Geoengineering, or hacking the planet to cool it down, is either a maniacal plan dreamt up by foolhardy scientists or a useful tool for staving off climate catastrophe—maybe both. It raises hard questions about what sorts of sacrifices humanity may have to make for the greater good and who gets to decide; questions that beg for nuanced conversations about the social, environmental, and political risks and rewards.
Yet in science fiction, geoengineering tends to get treated with all the nuance of Thor’s hammer striking a rock monster. Which is why Eliot Peper’s recent novel Veil, set on a near future Earth beset by climate crises, is such a refreshing read. This book gets geoengineering right by showing that there are no obvious right answers.

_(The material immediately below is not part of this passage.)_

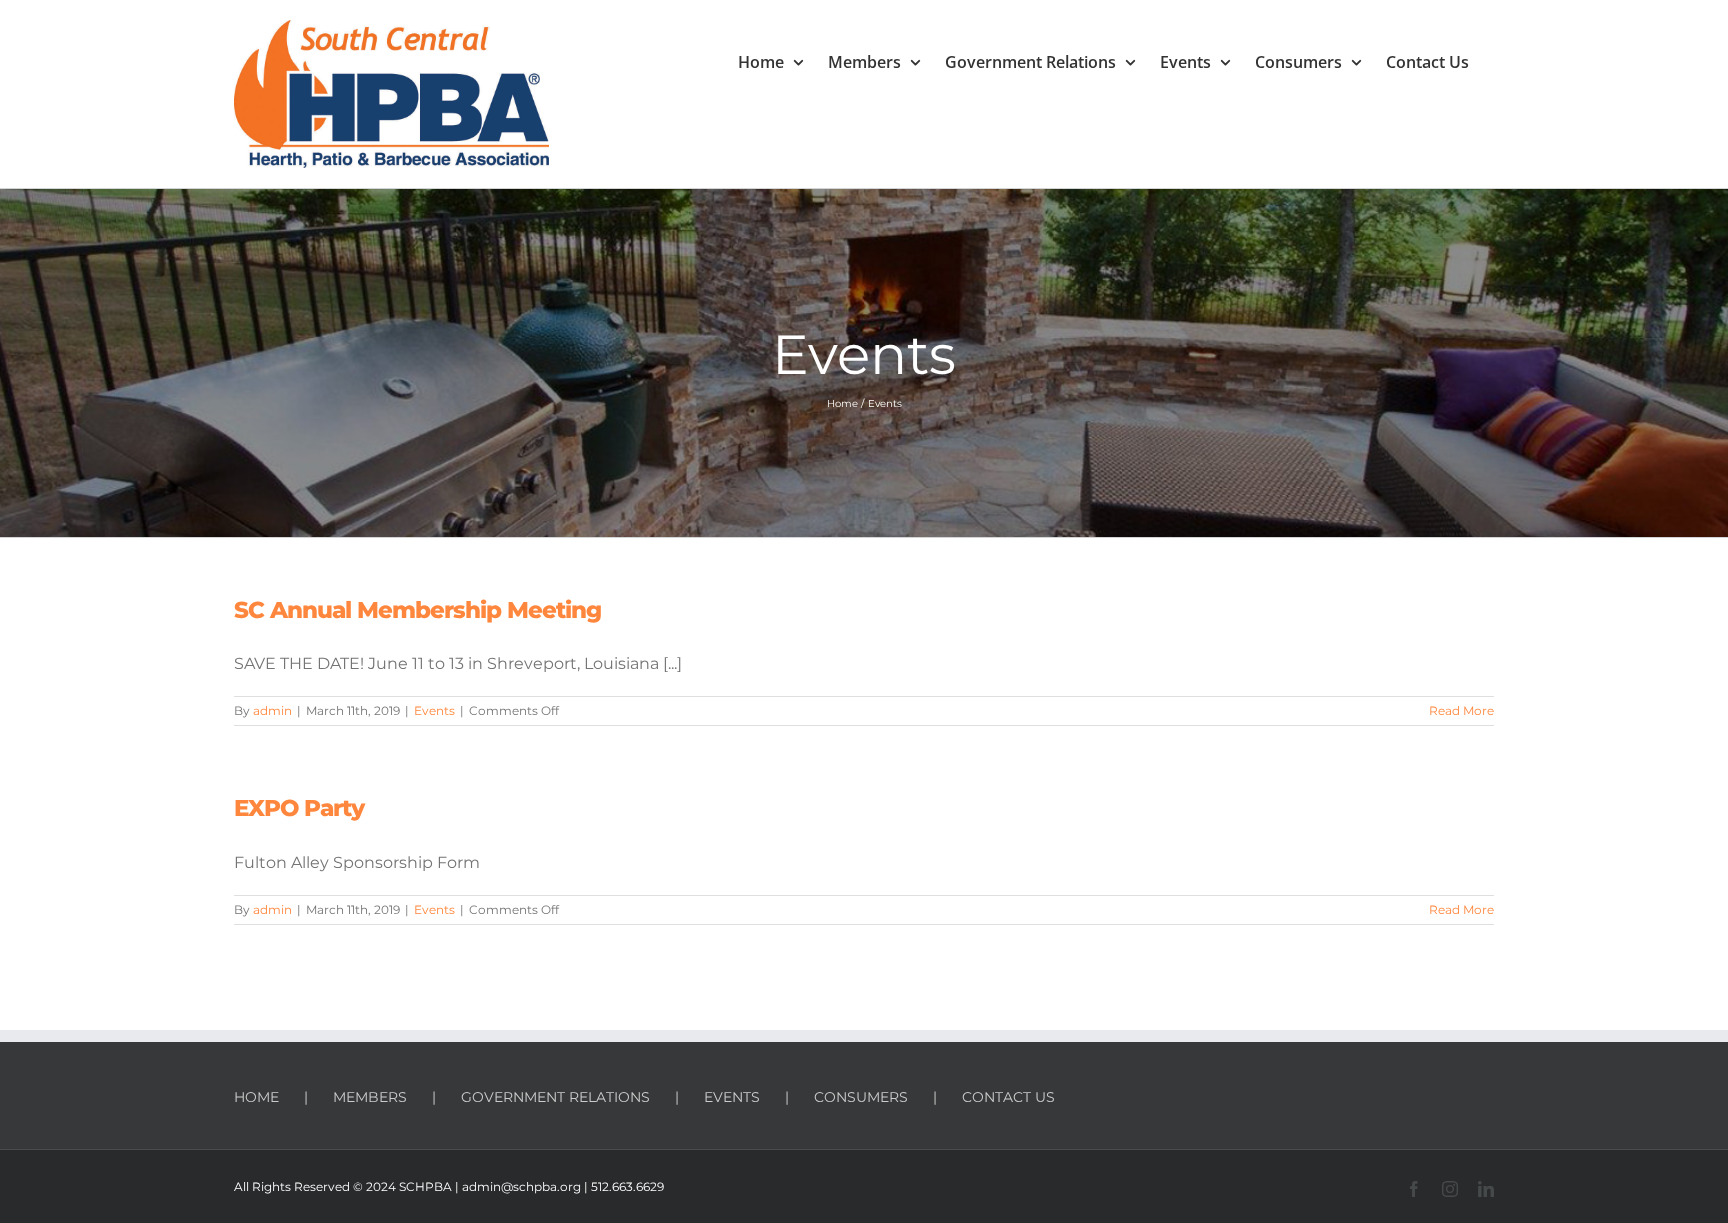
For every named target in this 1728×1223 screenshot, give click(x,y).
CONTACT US (1008, 1097)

A fast-paced novel that unfolds like a political thriller, Veil tells the story of Zia León, a humanitarian aid worker who bounces around the world helping people suffering from climate-fueled droughts, storms, and sea level rise. When Zia learns of a secret effort to commandeer the climate, she faces a dilemma: How to let the rest of the world know about it without causing an international crisis. Zia must do so while navigating a web of dangerous corporate oligarchies desperate to keep the geoengineering plot secret and while working through her own, very personal, form of climate grief.
Veil joins a very small collection of stories whose plots revolve around geoengineering. Most other examples treat the hypothetical technology as unequivocally dangerous and bad—think Snowpiercer, where the last surviving humans live out their lives on a globe-trotting train after a climate hacking effort gone awry plunges Earth into an Ice Age, or Geostorm, an astonishingly boring disaster movie about a planetary weather control system that starts glitching out and dropping mega-tornadoes on Mumbai.